EXCERPT PROVIDED:
▼▼▼

Archive for June, 2010

Thank Your Lucky Lone Star You’re in Texas (or Get Here Soon)

Tuesday, June 29th, 2010

Wondering why the Dallas-Ft. Worth housing market is rebounding (albeit mildly) better than the national averages? It’s actually pretty straightforward.

According to Forbes Magazine :

Looking for a place to take advantage of the recovery? Try Texas.

The Lone Star state’s major metro areas–Austin, Dallas/Ft. Worth, Houston and San Antonio–are all emerging from the recession better than their counterparts in many areas of the country. Austin is a government and tech center. Dallas and Ft. Worth get a boost from major corporate operations located there. Houston is a hub for the profitable oil industry and the U.S. military gives San Antonio a lift.

"The places that are likely to recover the fastest seem to be places that have suffered the least during the recession,” says Howard Wial, who heads up research on metro and regional economies at the Brookings Institution’s Metropolitan Policy Program. Texas, he notes, has a fiscally stable government buttressed by oil and gas revenues and spending from Uncle Sam. [...] (Other Texas towns performing well include McAllen and El Paso.)

In other words, if you’re struggling to sell your house, take heart that the Dallas-Ft. Worth area has solid enough fundamentals to bounce back more quickly than other areas of the country. Or, if the recent economic turmoil has forced you to look around the country for work, you could do worse then heading our way.

In fact, Forbes goes on to predict which major cities around the nation will bounce back the easiest, based what kinds of economies are the most resilient to the sorts of recent economic shocks.

Mark Zandi, chief economist and cofounder of Moody’s Economy.com, says he expects manufacturing and distribution centers (think Atlanta and Dallas) to show the first signs of life as the recovery unfolds this year. Later in the year there is likely to be more job creation in professional services like accounting and management consulting centers such as New York, Chicago and San Francisco. Expect financial services and lending to pick up by next year, he says, giving a lift to metro areas like Charlotte and Boston.

▲▲▲

WHAT IS BEING ASKED:
Extend the post about the Texas housing recovery above, picking up right after its final sentence. The material that comes next is from a separate source and has no connection to the post about the Texas housing recovery.

RAW DATA:

▼▼▼

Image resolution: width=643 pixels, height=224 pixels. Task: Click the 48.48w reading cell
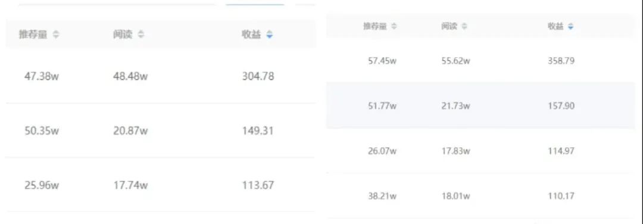click(x=130, y=76)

▲▲▲

TASK RESULT:
Some metro areas will obviously take far longer to recover than others, but several recession-battered towns now could stage a comeback by 2014, according to Economy.com.

It’s a great place to be. If you’re relocating into the area, give one of our Dallas real estate experts a call .

Dallas Housing Slump Might Mean It’s Time to Buy

Monday, June 21st, 2010

Despite Dallas’ impressive resiliency in tough economic times, we’re still not out of the housing slump woods yet.

According to the Dallas Morning News :

Dallas-area home prices — buoyed in recent months by a resurgence of buyers — are now expected to fall slightly this year, according to a new forecast. So far in 2010, home prices in North Texas are up almost 4 percent from a year ago. During the same period, pre-owned home sales have increased almost 12 percent. But with homebuyer tax credits running out and foreclosures continuing, researchers at analysts Case-Shiller and Fiserv are cautioning about a double dip in nationwide residential prices

"The first-time homebuyer tax credit has expired, the Federal Reservehas stopped buying residential mortgage-backed securities and the projected number of foreclosures remains extremely high," Fiserv chief economist David Stiff said in the report. "As a result, markets with recent price increases may see small price declines before prices finally stabilize at the end of this year or early 2011."

In the Dallas area, home prices are forecast to fall 1.8 percent this year from 2009 levels, the analysts predict.

That’s less than the 3.1 percent dip Case-Shiller and Fiserv researchers are anticipating for the entire county, but any decline would be a setback for the local market.

Analysts say not to be overly concerned about the negative Dallas-area price forecast.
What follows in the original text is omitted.